___ SUPPLIED RECORDS
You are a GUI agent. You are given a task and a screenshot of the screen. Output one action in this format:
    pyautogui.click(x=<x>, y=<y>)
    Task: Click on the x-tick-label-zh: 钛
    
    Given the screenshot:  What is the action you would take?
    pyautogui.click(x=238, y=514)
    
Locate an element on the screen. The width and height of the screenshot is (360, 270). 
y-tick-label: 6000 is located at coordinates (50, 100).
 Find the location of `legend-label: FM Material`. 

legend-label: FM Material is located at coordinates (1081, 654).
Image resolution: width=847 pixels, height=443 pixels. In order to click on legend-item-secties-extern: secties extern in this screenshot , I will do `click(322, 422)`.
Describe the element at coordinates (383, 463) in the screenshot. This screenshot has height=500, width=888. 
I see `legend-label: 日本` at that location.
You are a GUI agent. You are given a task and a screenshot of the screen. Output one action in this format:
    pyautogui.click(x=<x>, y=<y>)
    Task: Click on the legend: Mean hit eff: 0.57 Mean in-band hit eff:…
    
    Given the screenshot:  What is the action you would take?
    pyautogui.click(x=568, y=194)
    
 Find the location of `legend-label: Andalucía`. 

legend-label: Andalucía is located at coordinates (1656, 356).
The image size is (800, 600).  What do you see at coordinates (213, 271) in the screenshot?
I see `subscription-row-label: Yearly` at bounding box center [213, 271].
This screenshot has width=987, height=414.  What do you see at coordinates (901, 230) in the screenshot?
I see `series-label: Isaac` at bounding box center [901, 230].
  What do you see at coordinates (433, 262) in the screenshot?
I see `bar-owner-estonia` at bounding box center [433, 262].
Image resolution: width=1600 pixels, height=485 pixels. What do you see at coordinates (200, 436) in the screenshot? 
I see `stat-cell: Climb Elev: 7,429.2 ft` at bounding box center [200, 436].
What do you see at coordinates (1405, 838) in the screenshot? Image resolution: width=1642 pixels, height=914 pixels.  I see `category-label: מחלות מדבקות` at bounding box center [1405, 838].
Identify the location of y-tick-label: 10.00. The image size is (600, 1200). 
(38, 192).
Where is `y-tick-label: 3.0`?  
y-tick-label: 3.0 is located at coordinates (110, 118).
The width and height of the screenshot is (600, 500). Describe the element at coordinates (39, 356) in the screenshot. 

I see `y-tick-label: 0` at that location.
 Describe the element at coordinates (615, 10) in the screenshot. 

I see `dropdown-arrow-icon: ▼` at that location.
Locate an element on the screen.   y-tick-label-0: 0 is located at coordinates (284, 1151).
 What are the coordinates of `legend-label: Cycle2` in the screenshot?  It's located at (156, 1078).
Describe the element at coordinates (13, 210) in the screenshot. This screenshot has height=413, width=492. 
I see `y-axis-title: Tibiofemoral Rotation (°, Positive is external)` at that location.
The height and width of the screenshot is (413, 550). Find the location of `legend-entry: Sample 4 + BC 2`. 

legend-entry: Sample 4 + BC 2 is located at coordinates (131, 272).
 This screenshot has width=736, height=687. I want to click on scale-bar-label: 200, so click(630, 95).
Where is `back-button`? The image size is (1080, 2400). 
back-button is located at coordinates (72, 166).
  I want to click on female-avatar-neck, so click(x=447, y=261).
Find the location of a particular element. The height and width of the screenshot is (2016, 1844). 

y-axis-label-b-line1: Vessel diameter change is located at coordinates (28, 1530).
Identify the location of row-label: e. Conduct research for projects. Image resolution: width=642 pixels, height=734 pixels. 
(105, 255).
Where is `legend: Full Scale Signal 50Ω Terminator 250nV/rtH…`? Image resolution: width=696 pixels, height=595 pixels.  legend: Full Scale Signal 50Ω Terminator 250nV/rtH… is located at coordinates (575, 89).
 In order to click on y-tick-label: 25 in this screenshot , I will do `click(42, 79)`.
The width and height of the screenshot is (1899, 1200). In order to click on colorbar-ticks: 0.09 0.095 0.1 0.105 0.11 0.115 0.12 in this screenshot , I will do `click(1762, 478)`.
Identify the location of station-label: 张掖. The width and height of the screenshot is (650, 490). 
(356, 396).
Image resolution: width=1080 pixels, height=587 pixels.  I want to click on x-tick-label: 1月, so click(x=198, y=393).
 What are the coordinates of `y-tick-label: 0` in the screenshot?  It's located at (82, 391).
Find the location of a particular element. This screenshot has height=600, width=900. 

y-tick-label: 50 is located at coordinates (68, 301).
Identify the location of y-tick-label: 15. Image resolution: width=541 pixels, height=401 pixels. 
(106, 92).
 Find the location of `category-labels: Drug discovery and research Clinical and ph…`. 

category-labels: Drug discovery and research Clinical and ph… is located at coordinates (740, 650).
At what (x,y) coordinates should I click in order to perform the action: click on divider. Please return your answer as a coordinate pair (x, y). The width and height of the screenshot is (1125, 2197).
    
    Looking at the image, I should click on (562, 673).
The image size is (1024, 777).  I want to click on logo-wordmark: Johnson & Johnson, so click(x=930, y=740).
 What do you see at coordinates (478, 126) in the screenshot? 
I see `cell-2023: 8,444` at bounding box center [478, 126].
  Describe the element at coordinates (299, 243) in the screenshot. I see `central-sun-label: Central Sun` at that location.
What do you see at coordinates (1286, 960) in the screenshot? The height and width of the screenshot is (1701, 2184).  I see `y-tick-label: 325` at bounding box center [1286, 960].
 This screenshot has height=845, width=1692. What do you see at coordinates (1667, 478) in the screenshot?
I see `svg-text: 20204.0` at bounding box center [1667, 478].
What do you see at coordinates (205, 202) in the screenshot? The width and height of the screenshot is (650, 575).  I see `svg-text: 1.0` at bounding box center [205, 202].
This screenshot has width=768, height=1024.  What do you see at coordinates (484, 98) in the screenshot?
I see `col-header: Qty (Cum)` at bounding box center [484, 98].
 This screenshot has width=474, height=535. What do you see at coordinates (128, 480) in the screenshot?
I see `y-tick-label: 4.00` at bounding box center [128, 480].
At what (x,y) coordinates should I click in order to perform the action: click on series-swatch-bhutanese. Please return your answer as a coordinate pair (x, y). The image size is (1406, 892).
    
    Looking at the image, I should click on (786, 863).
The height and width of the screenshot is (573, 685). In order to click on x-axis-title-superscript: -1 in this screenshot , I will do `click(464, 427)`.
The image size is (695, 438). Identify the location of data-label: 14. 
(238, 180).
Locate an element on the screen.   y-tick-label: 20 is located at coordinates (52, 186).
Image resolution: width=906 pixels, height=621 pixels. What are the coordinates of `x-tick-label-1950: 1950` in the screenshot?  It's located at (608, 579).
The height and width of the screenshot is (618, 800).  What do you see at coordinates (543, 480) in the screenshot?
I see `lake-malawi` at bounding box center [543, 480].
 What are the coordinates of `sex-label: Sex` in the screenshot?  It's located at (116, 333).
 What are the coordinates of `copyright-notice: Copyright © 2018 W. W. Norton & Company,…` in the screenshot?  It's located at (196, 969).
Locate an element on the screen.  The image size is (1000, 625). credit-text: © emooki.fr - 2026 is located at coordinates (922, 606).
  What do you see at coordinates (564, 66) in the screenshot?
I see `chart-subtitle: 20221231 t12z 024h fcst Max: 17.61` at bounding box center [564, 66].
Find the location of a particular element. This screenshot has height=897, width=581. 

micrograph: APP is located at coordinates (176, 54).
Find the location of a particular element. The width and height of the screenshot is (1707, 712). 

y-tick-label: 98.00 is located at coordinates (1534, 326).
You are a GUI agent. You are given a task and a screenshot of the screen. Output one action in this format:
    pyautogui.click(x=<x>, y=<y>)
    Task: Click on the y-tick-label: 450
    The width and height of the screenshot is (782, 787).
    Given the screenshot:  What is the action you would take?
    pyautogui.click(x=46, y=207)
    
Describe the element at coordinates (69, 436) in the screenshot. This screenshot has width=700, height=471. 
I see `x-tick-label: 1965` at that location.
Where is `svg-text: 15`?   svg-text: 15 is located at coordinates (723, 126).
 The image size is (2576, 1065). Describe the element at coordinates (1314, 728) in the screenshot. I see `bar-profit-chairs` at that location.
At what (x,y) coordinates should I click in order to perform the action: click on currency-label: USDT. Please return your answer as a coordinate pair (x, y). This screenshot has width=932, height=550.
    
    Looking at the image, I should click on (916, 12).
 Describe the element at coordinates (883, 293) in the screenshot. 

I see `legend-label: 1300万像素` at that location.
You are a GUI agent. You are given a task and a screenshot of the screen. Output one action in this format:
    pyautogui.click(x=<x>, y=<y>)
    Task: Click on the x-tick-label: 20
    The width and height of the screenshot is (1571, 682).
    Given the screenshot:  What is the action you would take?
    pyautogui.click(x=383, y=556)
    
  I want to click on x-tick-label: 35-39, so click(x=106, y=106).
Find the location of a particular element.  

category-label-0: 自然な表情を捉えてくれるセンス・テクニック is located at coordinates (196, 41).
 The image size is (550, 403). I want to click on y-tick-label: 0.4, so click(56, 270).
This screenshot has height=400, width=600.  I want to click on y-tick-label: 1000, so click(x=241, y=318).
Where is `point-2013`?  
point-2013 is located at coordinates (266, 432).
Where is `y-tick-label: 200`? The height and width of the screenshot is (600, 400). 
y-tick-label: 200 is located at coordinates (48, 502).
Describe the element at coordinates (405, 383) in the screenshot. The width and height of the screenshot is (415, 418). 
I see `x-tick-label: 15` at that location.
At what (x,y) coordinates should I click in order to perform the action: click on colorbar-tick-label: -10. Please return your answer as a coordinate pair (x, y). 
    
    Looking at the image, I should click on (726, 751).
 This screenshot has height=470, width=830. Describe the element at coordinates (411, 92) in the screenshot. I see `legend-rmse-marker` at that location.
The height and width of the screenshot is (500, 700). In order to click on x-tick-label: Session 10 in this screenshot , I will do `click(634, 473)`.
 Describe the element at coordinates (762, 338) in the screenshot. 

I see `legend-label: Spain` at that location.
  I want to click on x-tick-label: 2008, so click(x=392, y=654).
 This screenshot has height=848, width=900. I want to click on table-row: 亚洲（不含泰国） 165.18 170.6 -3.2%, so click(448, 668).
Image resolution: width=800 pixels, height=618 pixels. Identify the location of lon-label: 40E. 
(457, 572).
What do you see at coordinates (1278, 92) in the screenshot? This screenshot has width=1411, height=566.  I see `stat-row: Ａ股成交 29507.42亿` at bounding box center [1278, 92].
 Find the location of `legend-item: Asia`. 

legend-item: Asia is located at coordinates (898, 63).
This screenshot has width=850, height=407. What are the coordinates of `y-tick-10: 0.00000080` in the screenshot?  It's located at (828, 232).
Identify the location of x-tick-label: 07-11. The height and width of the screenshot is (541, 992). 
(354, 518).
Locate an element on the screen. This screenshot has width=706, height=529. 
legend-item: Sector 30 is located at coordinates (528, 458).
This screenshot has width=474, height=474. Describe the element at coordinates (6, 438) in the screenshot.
______
▸ ABOUT THIS TASK
Copy out each line in the records above that contains the string "return", counting only matches with the same case.

▸ SOLUTION TO THIS TASK
At what (x,y) coordinates should I click in order to perform the action: click on divider. Please return your answer as a coordinate pair (x, y). The width and height of the screenshot is (1125, 2197).
At what (x,y) coordinates should I click in order to perform the action: click on series-swatch-bhutanese. Please return your answer as a coordinate pair (x, y). The image size is (1406, 892).
At what (x,y) coordinates should I click in order to perform the action: click on currency-label: USDT. Please return your answer as a coordinate pair (x, y). This screenshot has width=932, height=550.
At what (x,y) coordinates should I click in order to perform the action: click on colorbar-tick-label: -10. Please return your answer as a coordinate pair (x, y). 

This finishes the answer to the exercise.